** Task directions **
Begin at the line holding "Task: Click the blue Save button" and set down exactly each line through the last one below, omitting pictures. Include nothing else.

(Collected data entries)
======

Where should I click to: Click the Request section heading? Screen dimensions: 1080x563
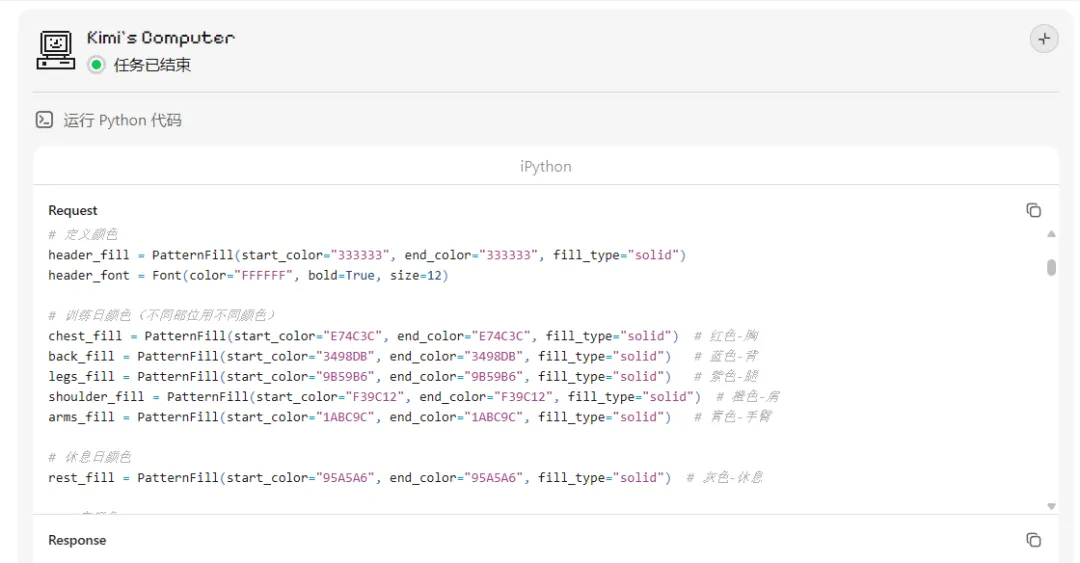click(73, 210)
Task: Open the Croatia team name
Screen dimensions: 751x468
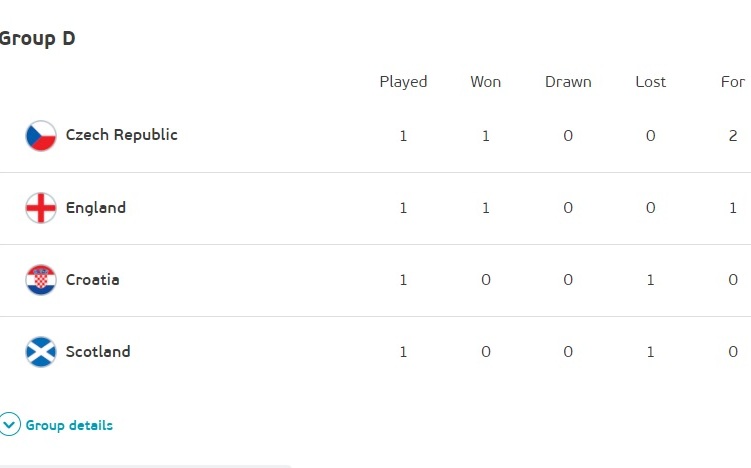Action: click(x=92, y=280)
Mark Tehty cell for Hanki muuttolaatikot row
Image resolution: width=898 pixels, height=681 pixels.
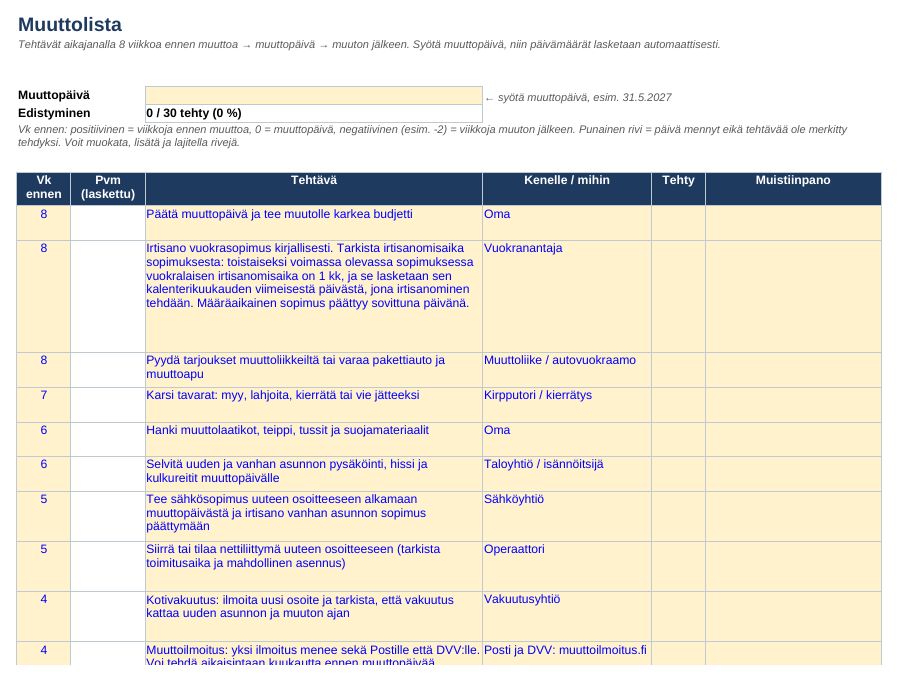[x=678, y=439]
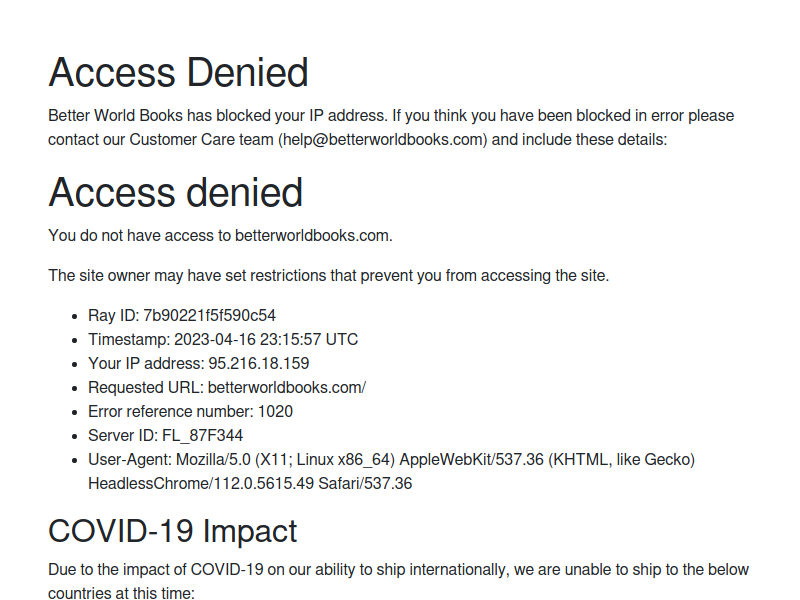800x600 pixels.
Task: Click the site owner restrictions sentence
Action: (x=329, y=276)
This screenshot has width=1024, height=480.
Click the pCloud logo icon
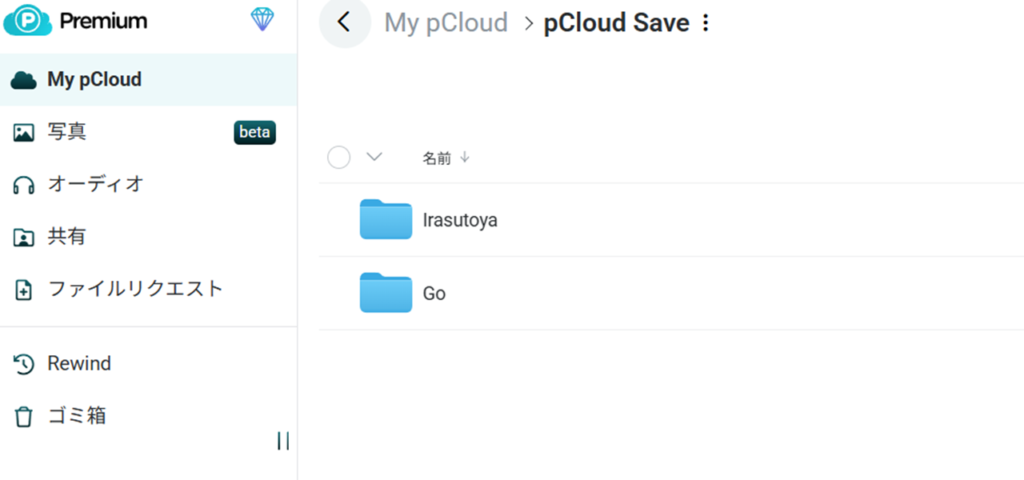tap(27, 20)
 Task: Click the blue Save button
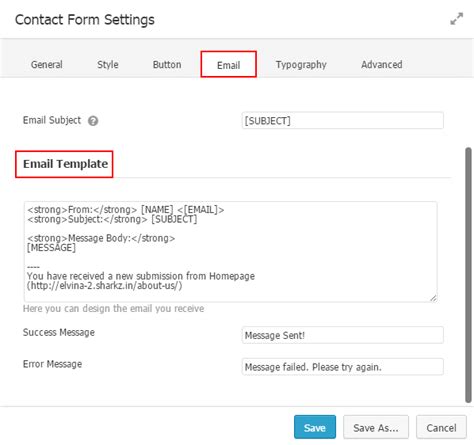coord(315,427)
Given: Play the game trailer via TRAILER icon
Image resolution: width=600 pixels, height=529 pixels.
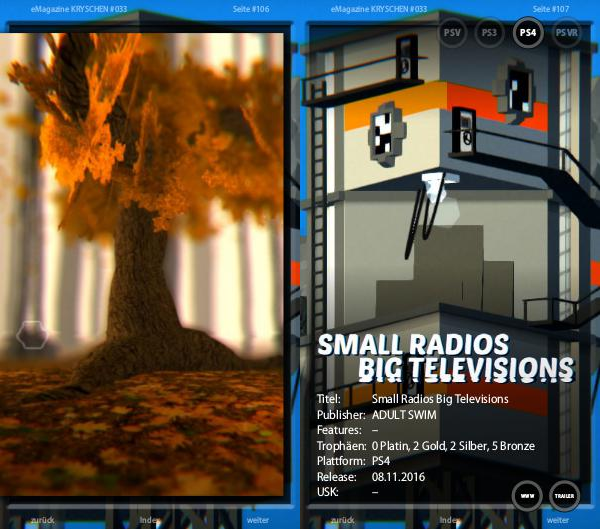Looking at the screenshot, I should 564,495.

======

** Your solution **
 Task: Click the blue Save button
coord(315,427)
Given: Play the game trailer via TRAILER icon
Image resolution: width=600 pixels, height=529 pixels.
Looking at the screenshot, I should 564,495.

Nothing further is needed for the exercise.